Comment réagit-il aux mers du Sud ?
Il enfourne beaucoup, mais ça c’est pour tous ! Là on a une mer, ce n’est même pas qu’elle est croisée, c’est qu’elle est carrément de travers, de face et d’arrière. Tu peux pas faire pire ! Tout souffre à bord, mais il se comporte bien dans le vent fort du Sud et c’est chouette. Le matossage aussi fonctionne bien, tout ce qu’on avait mis en place, ça marche. Par contre, je pense que je vais vraiment me les cailler dans le Grand Sud, quand j’arriverai dans les 50e.
J’ai vraiment juste hâte de le voir dans la belle houle du Sud ! C’est un bateau qui aime le gros temps, mais là j’étais obligé de garder le pied sur le frein pour ne pas tout exploser, donc j’aimerais bien avoir un peu tout qui s’aligne pour voir ce que ça donne sur une belle mer !
Comment analyses-tu ta position dans la flotte ?
Ma position dans la flotte est assez Nord, elle va l’être quasiment jusqu’en Australie. L’idée c’est de naviguer dans une mer qui est adaptée à mon bateau. Plus au Sud, il y a plus de vent mais la mer est dégueulasse, et ça ne passe pas. Entre les fichiers météo et la réalité, tu peux rajouter 20 nœuds. Donc je vais rester Nord, j’aimerais bien recoller Damien Seguin, qui n’est plus très loin devant. Derrière, j’ai mis 200 milles à mes poursuivants, je suis content. Je suis avec Isabelle Joschke et il y a Jean Le Cam qui s’est un peu extirpé.

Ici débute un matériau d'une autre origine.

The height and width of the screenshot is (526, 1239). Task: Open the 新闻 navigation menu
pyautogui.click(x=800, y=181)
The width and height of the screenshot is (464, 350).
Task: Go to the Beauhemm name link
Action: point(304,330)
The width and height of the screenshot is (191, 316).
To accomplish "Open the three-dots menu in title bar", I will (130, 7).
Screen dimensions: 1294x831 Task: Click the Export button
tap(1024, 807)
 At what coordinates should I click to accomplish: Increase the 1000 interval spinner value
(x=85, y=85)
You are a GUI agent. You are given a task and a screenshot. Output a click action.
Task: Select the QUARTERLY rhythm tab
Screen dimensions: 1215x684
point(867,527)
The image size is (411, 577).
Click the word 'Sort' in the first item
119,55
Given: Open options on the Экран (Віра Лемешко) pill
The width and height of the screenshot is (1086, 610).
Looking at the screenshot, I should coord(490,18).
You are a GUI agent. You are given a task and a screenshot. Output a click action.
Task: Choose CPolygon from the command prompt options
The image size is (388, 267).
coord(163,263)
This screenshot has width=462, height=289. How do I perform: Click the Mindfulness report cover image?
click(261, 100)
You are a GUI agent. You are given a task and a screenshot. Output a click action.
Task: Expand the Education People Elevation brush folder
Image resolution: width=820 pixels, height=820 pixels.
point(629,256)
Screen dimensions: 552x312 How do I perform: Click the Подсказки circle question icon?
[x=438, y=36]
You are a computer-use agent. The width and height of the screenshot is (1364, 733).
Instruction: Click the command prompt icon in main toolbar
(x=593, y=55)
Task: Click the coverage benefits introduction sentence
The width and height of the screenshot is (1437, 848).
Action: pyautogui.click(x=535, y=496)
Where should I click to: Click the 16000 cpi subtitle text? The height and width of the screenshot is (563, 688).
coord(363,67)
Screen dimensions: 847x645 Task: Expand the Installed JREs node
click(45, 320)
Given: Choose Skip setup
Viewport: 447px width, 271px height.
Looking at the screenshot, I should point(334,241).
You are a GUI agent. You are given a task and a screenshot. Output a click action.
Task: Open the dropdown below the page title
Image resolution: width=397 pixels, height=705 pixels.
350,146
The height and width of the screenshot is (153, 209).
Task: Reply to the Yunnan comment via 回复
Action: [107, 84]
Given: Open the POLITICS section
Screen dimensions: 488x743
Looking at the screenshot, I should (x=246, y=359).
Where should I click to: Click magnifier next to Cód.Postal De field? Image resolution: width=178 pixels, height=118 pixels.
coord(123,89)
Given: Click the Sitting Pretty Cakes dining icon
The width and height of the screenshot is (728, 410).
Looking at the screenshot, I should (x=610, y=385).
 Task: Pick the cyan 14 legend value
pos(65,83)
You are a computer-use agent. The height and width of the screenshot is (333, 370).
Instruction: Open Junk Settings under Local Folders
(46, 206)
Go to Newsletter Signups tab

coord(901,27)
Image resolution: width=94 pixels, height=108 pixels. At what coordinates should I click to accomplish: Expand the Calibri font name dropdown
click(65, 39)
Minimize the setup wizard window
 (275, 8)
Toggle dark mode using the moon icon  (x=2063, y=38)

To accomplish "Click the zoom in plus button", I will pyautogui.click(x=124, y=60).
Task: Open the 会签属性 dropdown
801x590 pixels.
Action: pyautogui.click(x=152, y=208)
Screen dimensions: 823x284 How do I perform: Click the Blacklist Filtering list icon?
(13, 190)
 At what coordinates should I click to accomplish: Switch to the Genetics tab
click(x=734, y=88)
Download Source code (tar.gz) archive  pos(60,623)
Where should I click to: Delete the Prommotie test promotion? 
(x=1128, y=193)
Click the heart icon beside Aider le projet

Il est chiant, Jean ! Il navigue plus bas, je ne sais pas comment il gère son truc, pour l’instant c’est un peu ma déception, il a toujours le positionnement que j’aimerais avoir mais que je ne peux pas avoir parce qu’il a toujours le petit cran de décalage qui fait qu’il n’a pas le même vent, et du coup je n’arrive pas à le recoller encore !
Quels sont les enjeux des prochains jours pour toi ?
Les enjeux, c’est de gérer avec les dépressions qui nous arrivent dessus, avec les fronts aussi, et de pas casser de matos. Et d’avoir la speed, pour rester rapide par rapport au groupe de derrière, mais surtout de devant. On n’a pas tous la même course clairement ! Les deux groupes de devant font quasiment la course sur un seul bord depuis plusieurs jours, nous on se tape des montées et descentes dans l’Indien ! Les routes ne vont pas être directes pour moi, mais j’ai envie d’aller vite. Naviguer propre, ne pas casser, et recoller : voilà l’idée !
C’est ce qu’on peut te souhaiter pour les quatre prochaines semaines ?
Oui c’est exactement ça! Et continuer à prendre du plaisir parce que même si c’est difficile, il y a quand même des phases où je me régale ! Mais oui : ne pas faire trop d’erreurs, et vraiment rattraper les copains devant, ce serait super prometteur pour la suite.